I am using select statement in excel source to select just specific columns data from excel for import.
But I am wondering, is it possible to select data such way when I select for example column with name:
Column_1, but if this column is not exists in excel then it will try to select column with name
Column_2? Currently if
Column_1 is missing, then data flow task fails.
Use a Script task and write .net code to read the excel file and then perform the check for the Column_1 availability in the file. If the column does not present then use Column_2 as input. Script Task in SSIS can act as a source.
The easiest way is to add two data flow tasks, one data flow for each Excel source select statement and use precedence constraints to execute the second data flow when the first one fails.
The disadvantage of this approach is that if the first data flow task fails for another reason, it will also try to execute the second one. You will need some advanced error handling to check if the error is thrown due to missing columns or not.
But if have a similar situation, I will use a Script Task to check if the column exists and build the SQL command dynamically. Note that this SQL command must always return the same metadata (you must use aliases).
SSIS is metadata based and will not support dynamic metadata, however you can use Script Component as @nitin-raj suggested to handle all known source columns.
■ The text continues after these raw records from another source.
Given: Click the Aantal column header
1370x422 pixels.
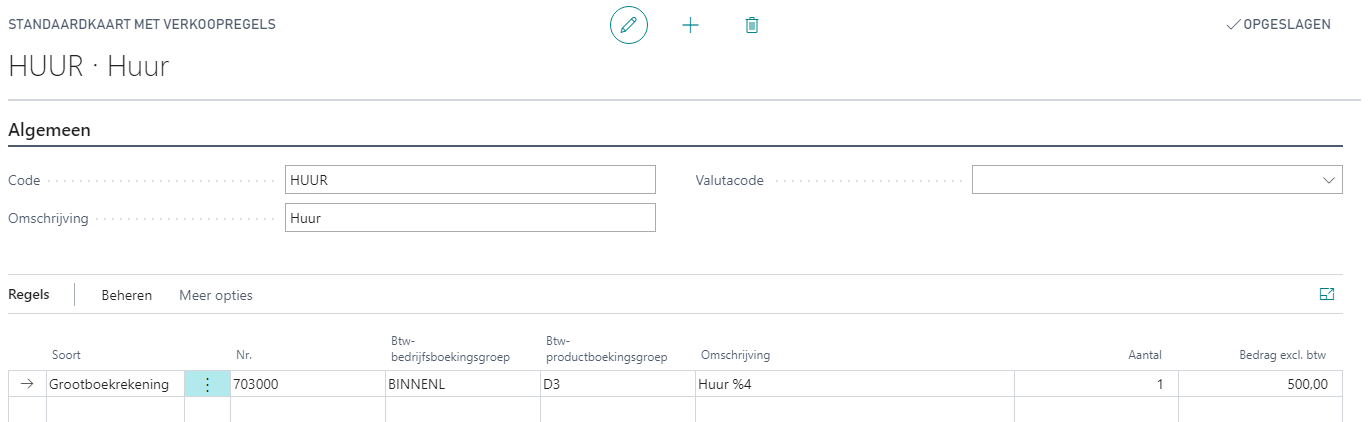Looking at the screenshot, I should [1144, 355].
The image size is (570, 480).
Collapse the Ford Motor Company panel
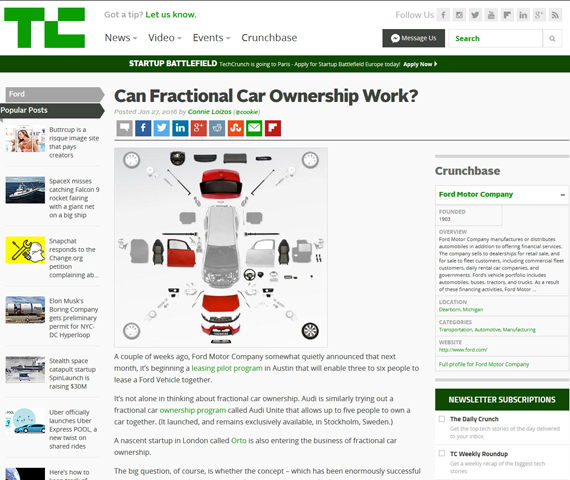pos(562,195)
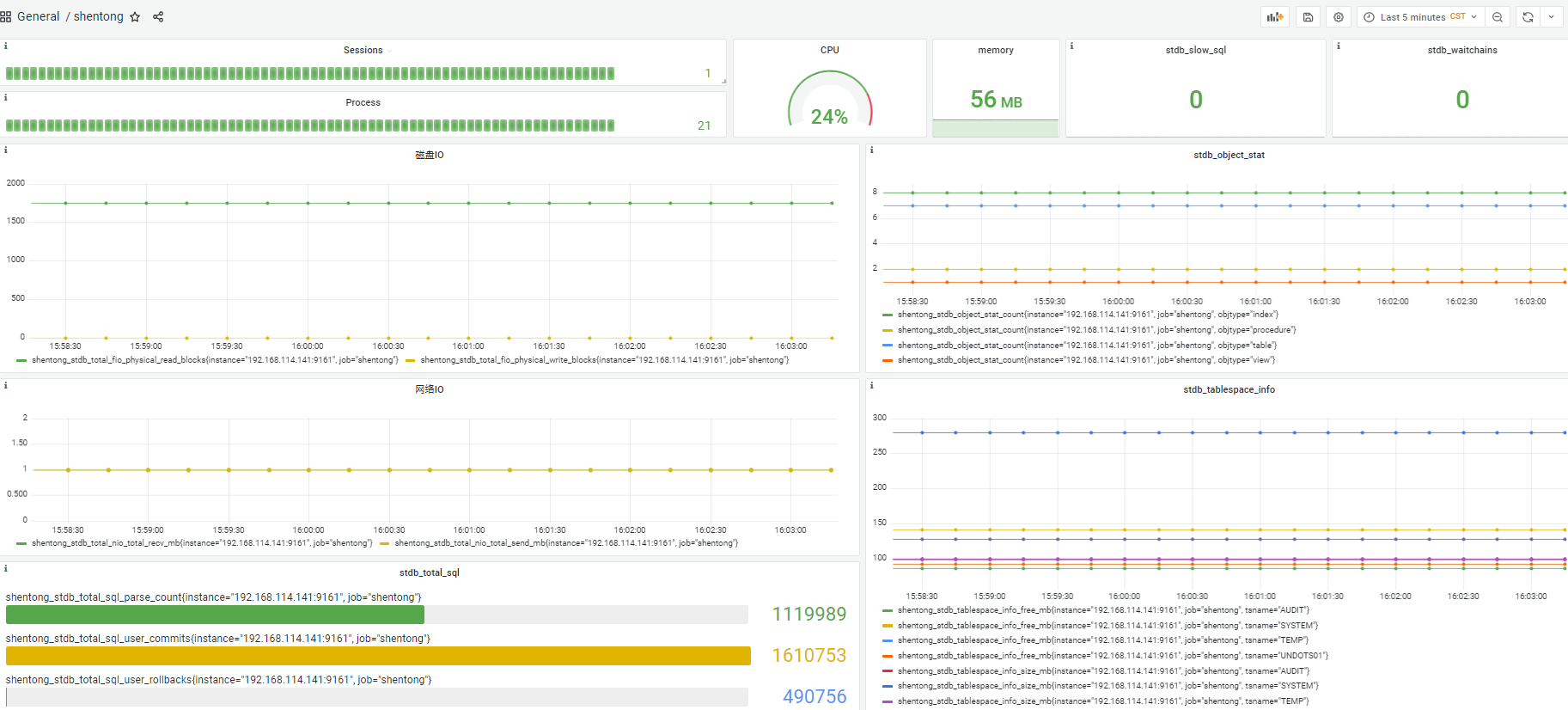Click the info icon on stdb_slow_sql panel

[x=1071, y=46]
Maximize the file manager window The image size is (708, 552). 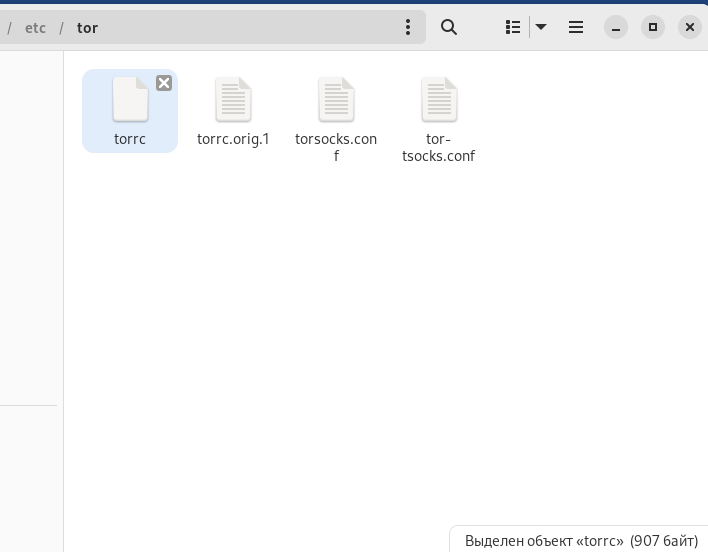point(653,28)
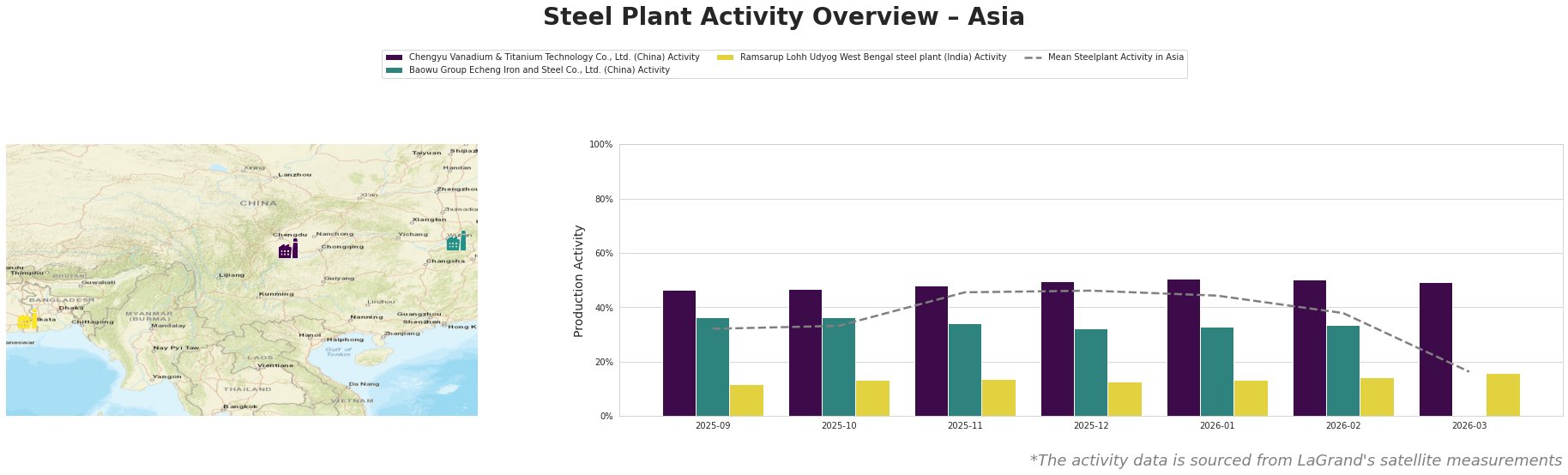Select the Chengyu Vanadium & Titanium legend label
This screenshot has height=475, width=1568.
point(554,57)
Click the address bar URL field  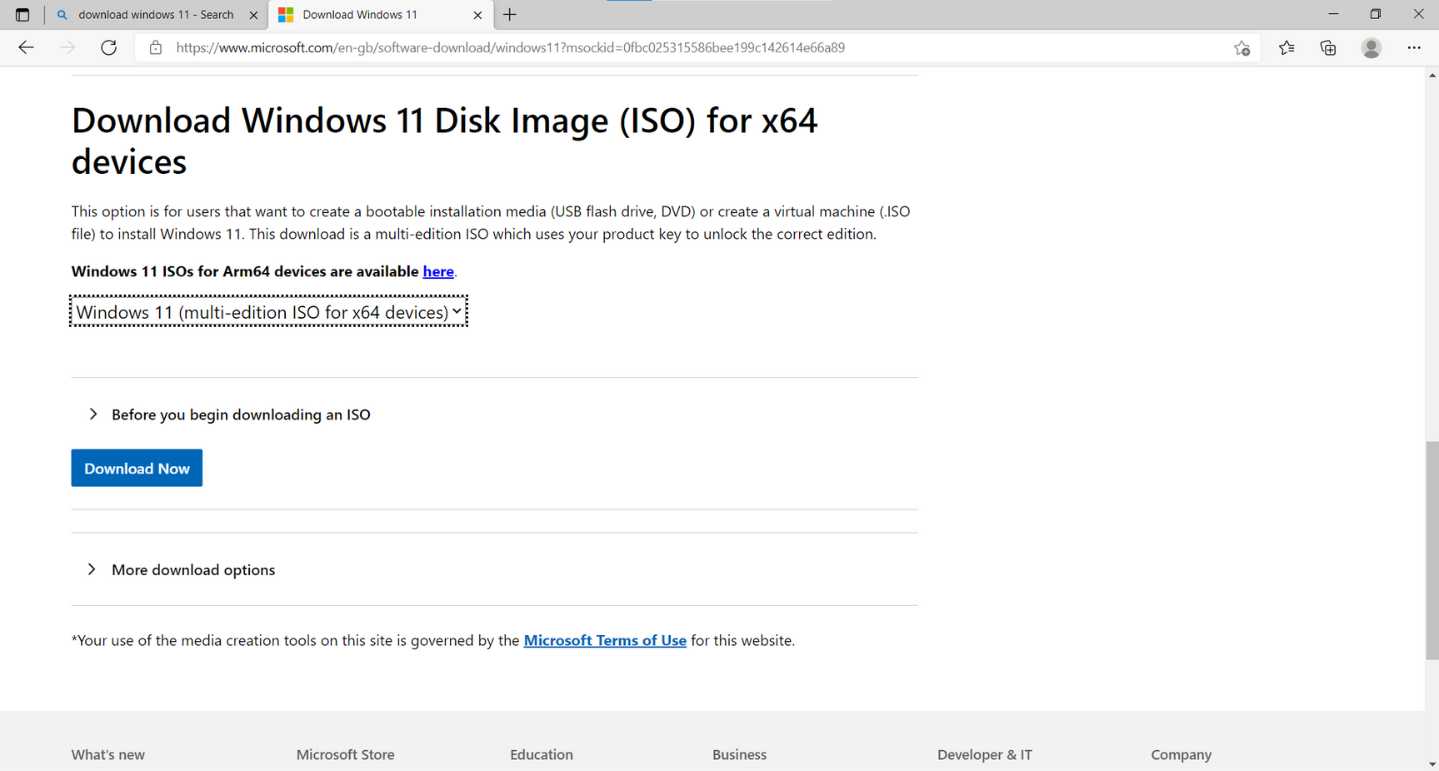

There is a good post below on how it can be done.
If you have many such files that can have varying columns then it is better to create a custom component.However, you cannot have dynamic metadata even with custom component, the set of columns should be known upfront to SSIS.
If the list of columns keep changing and you cannot know in advance what are expected columns then you are better off handling the entire thing in C#/VB.Net using Script Task of control flow
As a best practice, because SSIS meta data is static, any data quality and formatting issues in source files should be corrected before ssis data flow task runs.
I have seen this situation before and there is a very simple fix. In the beginning of your ssis package, using a file task to create copy of the source excel file and then run a c# script or execute a powershell to rename the columns so that if column 1 does not exist, it is either added at the appropriate spot in excel file or in case the column name is wrong is it corrected.
As a result of this, you will not need to refresh your ssis meta data every time it fails. This is a standard data standardization practice.